普通に生活をしていて、強風に向かい合うのは台風のときぐらいのものだから、風に恐怖を感じるなどということは経験がない。
富士山はとくべつのものなのか?
崖淵の斜面で、吹き飛ばされてしまうんじゃないか、あるいは風のために足を踏み外したらどうなるのか、などと恐ろしさを感じることがしばしばであった。
***
この風は高度が上がるほど激しく吹いた。
午後3時を過ぎると東側斜面は日が翳り、そのなかを8合目に向かって登坂するわたしたちに容赦なく襲いかかる。
風が体温を奪う。
それまで半そでシャツ一枚で登っていたわたしは、長袖シャツを着てなお寒さから逃れられず、とうとう冬場に着用するフリースの上衣まで着込んだ。
『陰富士』がはっきりと目の前に見て取れるが、そんなものに一喜一憂している余裕はない。
この登山のリーダーである鬼軍曹も時計を眺めてイライラしたにちがいないが、へとへとになったわたしたちを我慢強く叱咤激励してくれた。
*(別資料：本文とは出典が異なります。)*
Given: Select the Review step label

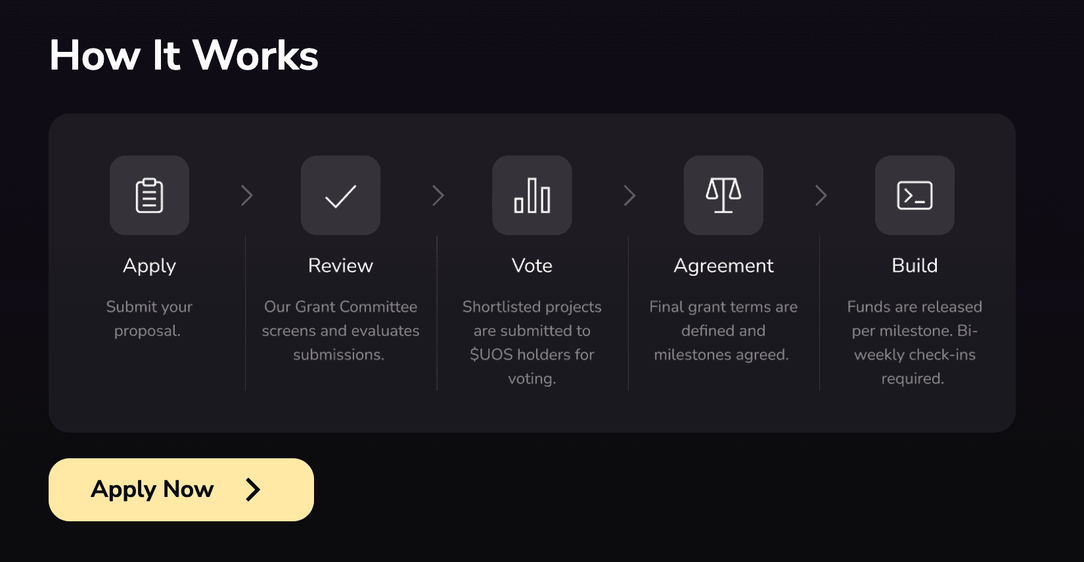Looking at the screenshot, I should pyautogui.click(x=340, y=266).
午前10時過ぎに5合目を出発して6時間が経過し、本来ならとうに着いて、ビールで疲れをほぐしていなければいけない時間なのに、まだ目的地すら見えない。
***
最後は「ガンバルゾ!ガンバルゾ!」の連呼で気合を入れ、やっと8合目の小屋にたどり着いたのであった。
この季節、本8合目の小屋より上に、管理小屋は開かれていない。
この小屋も週末には営業を終了して長い冬の眠りに着く。じつに富士に登れる今年最後のチャンスであったわけ。
よくここまで登ってきた・・・。
***
夕食に缶ビールを一本だけいただいた。
麻痺した身体ゆえか、あの、スポーツで汗を流したあとの快適な喉越しを味わえない。身体が冷え切っているからだろう。頭の芯に疲れが深く刻み込まれたようでもある。
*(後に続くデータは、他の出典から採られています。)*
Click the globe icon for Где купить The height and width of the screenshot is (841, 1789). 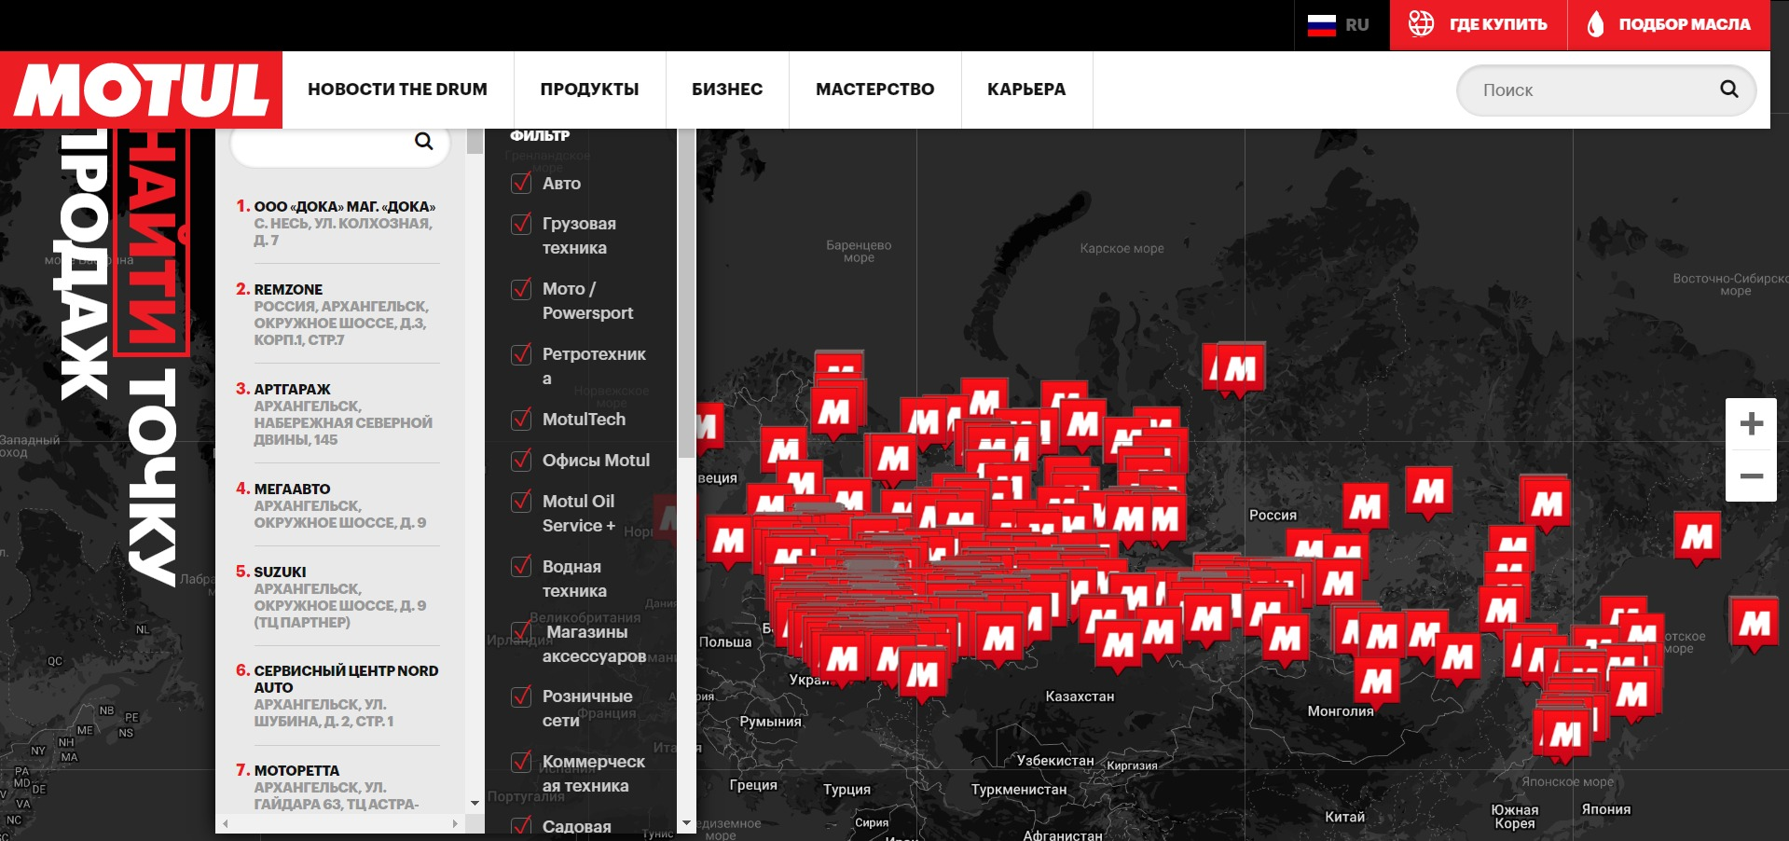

この奥深い疲れは寝付いてからも抜けず、翌日に持ち越されることになった・・・。
蚕棚のような寝床に滑り込んで午後7時には寝込んでしまったが、すぐに目が覚めた。
その後ほぼ1時間おきに目覚めた。喉が乾いたので水を買いに棚から脱け出したが、スポーツドリンク一本では足らず、もう一本を買い求めた。
ストーブに当たりながら、ボーっとした頭で周囲を眺めていたが、この時間に食事をしているグループがあり、また、小雨の振り出した登山道を上に向かう若者たちのグループの元気な声も聞こえてきた。
時間はまだ午後9時を回ったところだもの・・・。
秋晴れの9月8〜9日で、富士山に登ってきました。
さすがに日本一のお山、雨や風に襲われ
きつかった!
写真は7合目の山小屋付近
江戸時代には町人や農民のあいだで信仰結社が誕生、その名が今に残る“富士講”である。
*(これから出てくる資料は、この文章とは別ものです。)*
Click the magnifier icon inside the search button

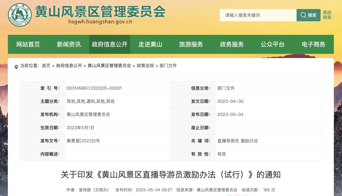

当時は今と違って交通機関がないから自身の足を頼りの道中であった。
誰でもおいそれとは行かれない。
健脚者のみの遊興でもあった。
そこで遠方の信者は、富士山の守護神である浅間神社を家の近くに勧進して、何々富士と名づけた。そのご近所さんに上ることで、本家の富士に登山したのと同じご利益があるとされた。
これが富士山信仰である。
浅草に“お富士さん”と親しまれている富士浅間神社があり、そこにいたる小路を“富士通り”という。その界隈には時々仲間と出撃して気炎を上げる。
“お富士さん”は浅草寺の祭礼と連動して、昔はたいそうな江戸っ子を集めたようだ。
それはひとつの例で、他にも江戸市中にたくさんの“お富士さん”があったと聞く。
***
わたしたちの富士山は1年前の飲み会に端緒があった。
還暦を過ぎた小父さんたちに、今回のリーダーとなったワンゲルOBの山のベテランが、「富士山に登ってきたけど、こんどみんなで登りませんか!」 と口火を切った。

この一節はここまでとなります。